▶ Data provided:
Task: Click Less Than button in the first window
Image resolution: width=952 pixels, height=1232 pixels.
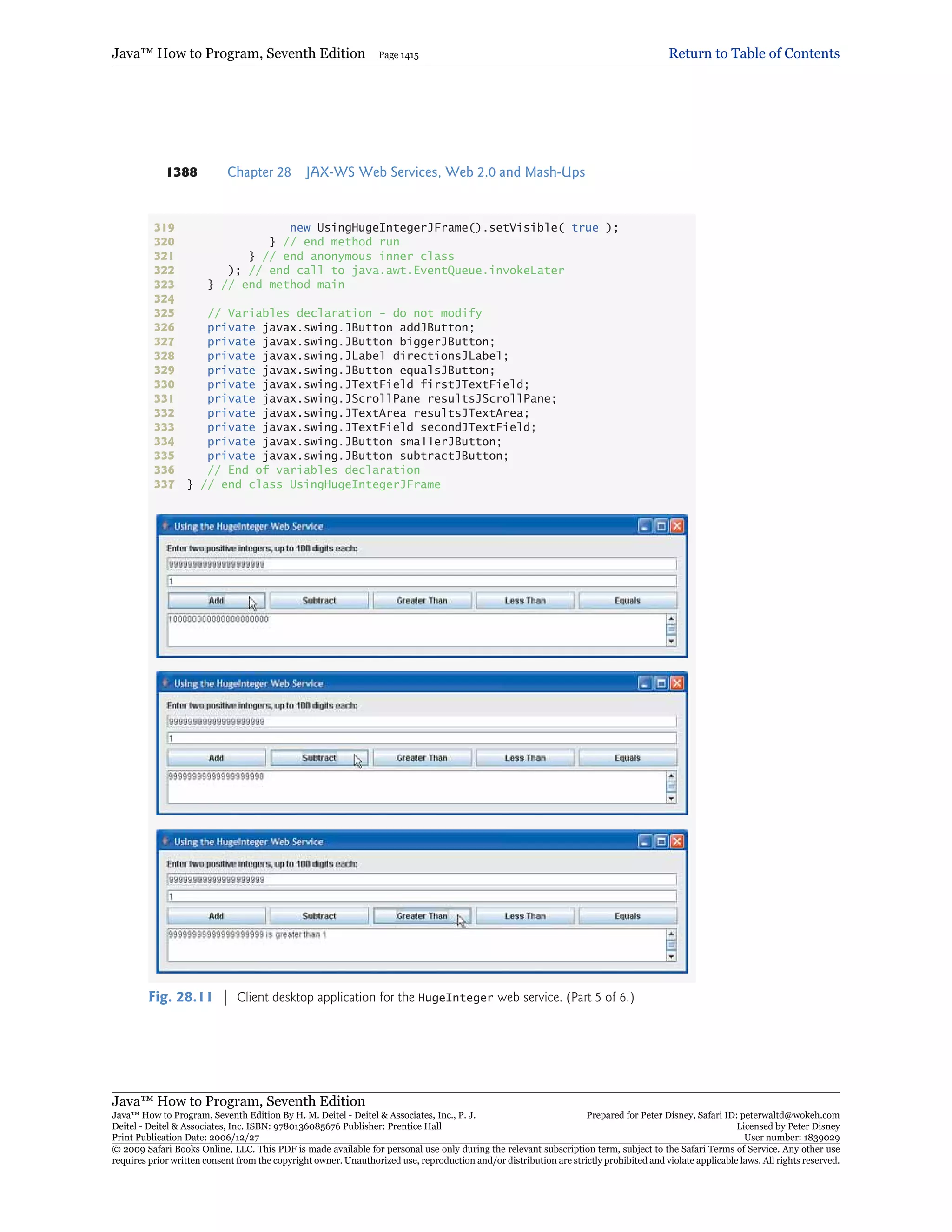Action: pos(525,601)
--
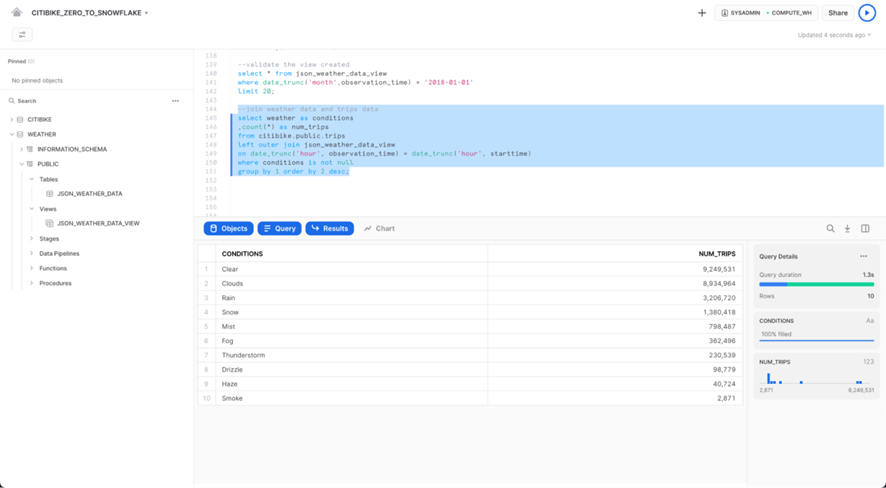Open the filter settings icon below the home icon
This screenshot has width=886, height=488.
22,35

▶ Directions for this task: Please transcribe the records exactly, everything from the line containing "Task: Click Less" down to the line containing "Action: pos(525,601)", and leave out the pictures.

▶ Task response:
Task: Click Less Than button in the first window
Image resolution: width=952 pixels, height=1232 pixels.
Action: pos(525,601)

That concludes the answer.